Oz had also made sure to leave nothing to chance. Even before he announced his campaign, Oz had cleared it with Trump, and Oz and his wife had dined “almost every other week” with Trump and former first lady Melania Trump, one adviser told NBC News, which reported last month that the former first lady liked Oz best. Fox news host Sean Hannity — a Trump adviser himself — also unabashedly supported and endorsed Oz.

A third Trump adviser said the endorsement ultimately came down to whom Trump liked best. And Trump, the former star of “The Apprentice,” just had a better connection with the “Dr. Oz” of TV fame.

“It’s TV,” that adviser said. “Trump knows how this works.”

In his surprise endorsement of Oz on Saturday, Trump noted his long relationship with him, and he tried to quell conservative concerns about Oz’s record, which has come under withering fire from McCormick’s campaign.

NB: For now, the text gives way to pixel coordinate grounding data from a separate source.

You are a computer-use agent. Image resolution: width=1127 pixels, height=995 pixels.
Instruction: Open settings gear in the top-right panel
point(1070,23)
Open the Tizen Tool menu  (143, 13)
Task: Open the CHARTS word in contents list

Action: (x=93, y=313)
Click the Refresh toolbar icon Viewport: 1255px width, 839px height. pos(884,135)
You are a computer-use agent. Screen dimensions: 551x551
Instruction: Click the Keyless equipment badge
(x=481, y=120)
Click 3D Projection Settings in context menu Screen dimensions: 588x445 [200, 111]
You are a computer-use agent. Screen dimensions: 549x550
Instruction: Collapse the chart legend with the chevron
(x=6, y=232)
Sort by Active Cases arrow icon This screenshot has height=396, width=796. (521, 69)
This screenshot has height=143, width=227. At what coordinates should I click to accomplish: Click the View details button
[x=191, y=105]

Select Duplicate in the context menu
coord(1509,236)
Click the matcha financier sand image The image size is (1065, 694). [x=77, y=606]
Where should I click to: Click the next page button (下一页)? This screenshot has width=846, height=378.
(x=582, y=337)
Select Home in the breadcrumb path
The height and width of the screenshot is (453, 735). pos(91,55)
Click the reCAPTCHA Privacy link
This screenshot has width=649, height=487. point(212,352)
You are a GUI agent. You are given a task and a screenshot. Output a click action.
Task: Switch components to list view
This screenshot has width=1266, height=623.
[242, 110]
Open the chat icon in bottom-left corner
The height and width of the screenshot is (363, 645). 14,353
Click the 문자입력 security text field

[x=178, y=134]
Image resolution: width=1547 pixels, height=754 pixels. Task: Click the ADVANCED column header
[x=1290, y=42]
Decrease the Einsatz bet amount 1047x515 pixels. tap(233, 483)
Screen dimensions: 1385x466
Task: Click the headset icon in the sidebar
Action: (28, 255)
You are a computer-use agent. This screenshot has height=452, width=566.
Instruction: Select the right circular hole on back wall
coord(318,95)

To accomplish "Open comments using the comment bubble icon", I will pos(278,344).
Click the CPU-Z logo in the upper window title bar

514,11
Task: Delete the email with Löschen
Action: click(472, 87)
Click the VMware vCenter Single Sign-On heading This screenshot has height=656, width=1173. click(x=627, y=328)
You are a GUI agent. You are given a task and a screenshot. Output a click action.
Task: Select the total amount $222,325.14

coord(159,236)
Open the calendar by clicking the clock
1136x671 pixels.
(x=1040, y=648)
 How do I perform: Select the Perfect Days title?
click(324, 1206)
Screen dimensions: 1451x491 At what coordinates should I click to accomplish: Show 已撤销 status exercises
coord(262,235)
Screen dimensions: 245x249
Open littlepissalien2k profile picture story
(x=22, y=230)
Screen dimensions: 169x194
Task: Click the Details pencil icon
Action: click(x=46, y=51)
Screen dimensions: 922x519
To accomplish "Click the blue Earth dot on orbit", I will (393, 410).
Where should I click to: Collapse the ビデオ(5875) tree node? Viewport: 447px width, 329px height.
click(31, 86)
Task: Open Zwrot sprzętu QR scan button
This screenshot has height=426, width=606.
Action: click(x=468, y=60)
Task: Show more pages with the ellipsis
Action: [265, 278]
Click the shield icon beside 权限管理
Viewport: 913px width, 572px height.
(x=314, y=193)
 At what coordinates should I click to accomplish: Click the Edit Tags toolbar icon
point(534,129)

“Perhaps most importantly, I believe that Mehmet Oz will be the one most able to win the General Election against a Radical Left Democrat looking to do unthinkable harm to our Country,” Trump said in his statement.

Trump’s endorsement was met with scorn and bewilderment by conservatives and Trump backers, however.

Rep. Mo Brooks, an Alabama Senate candidate for whom Trump recently rescinded his endorsement, trashed the endorsement of Oz on Twitter, saying: “This is happening because Trump’s surrounded himself by staff who are on McConnell’s payroll & hostile to the MAGA agenda. Everybody telling Trump who to endorse in primaries works for The Swamp.”

Brooks’ predicament in Alabama was instructive to Oz’s campaign, which noted that Brooks failed to capitalize on Trump’s backing.

“We’re not Mo Brooks,” said a top adviser to Oz, who did not want to discuss campaign strategy publicly. “I wouldn’t compare Dr. Oz to Mo Brooks. We’ve done 25 town halls, and he has met thousands of people across the state as he does events every day.”

The adviser said the campaign plans to substitute its new Trump endorsement ad for other 30-second spots it had planned to run statewide. The campaign has tentatively budgeted at least $1 million for the ad, but it could spend less on it — especially after the saturation coverage of Trump's support over the weekend.

"Of all the things I'm worried about, one of them is not whether Pennsylvania Republicans know about the Trump endorsement," the adviser said.

In a written statement that reflected the campaign’s advertising, Oz spokeswoman Brittany Yanick criticized McCormick almost as much as she praised Trump for providing “the biggest endorsement in Republican politics.”

McCormick’s campaign, blindsided by the Oz endorsement, declined to comment but vowed to fight on.